For samplers I think the best option is seeds_3, it looks very good on some images. As a downside it can have to much texture where it's not required, as human faces for example. If that's the case you can go with seeds_2. Also seeds_3 one of the slowest.
One of the samplers that I didn't even know existed but produced good results is exp_heun_2_x0_sde. Give it a try.
As for more traditional samplers dpmpp_2s_ancestral, dpmpp_2m_sde_gpu,dpm_2_ancestral are all fine.
List of samplers that produce garbage (at 8 steps): dpm_fast,dpmpp_2s_ancestral_cfg_pp,dpmpp_2m_ancestral_cfg_pp,dpmpp_2m_cfg_pp,dpmpp_3m_sde,dpmpp_3m_sde_gpu,,res_multistep_cfg_pp,res_multistep_ancestral,res_multistep_ancestral_cfg_pp,gradient_estimation_cfg_pp,lms
List of schedulers that produce garbage: ddim_uniform
Since I'm most interested in "stock images" type", my favorite combination is seeds_3/linear_quadratic. But it's probably not the best option for every scenario. I would like to hear what you think, maybe I missed something between the results.
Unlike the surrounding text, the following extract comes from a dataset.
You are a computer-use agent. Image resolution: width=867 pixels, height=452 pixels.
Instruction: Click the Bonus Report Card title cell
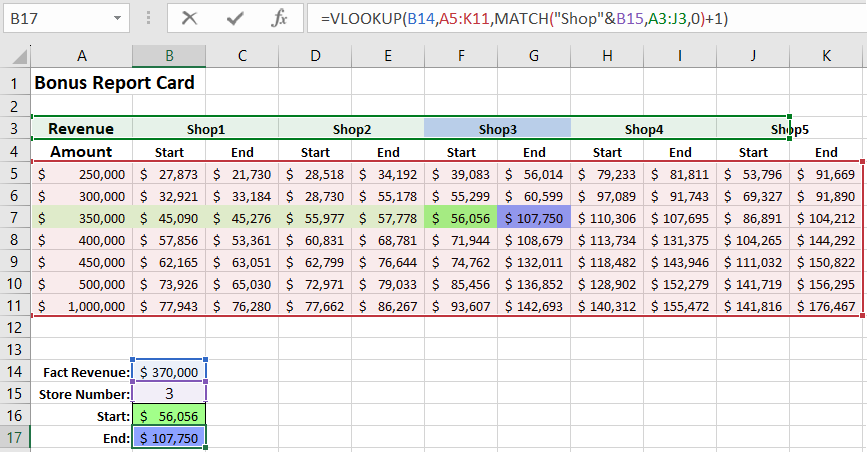[114, 83]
All that analysis should also apply to the base models at 50 steps (side note: comfy workflow suggests only 20 steps, don't believe it all looks like shit. Use 50 steps). The problem is that at 50 steps it is slow, like, it often can produce images that are better than turbo, especially interiors with seeds_3/linear_quadratic have really good composition,texture,details. But it also takes 12 min for one picture. There is probably a better setting (steps/cfg) but I don't have plans to dig that deep.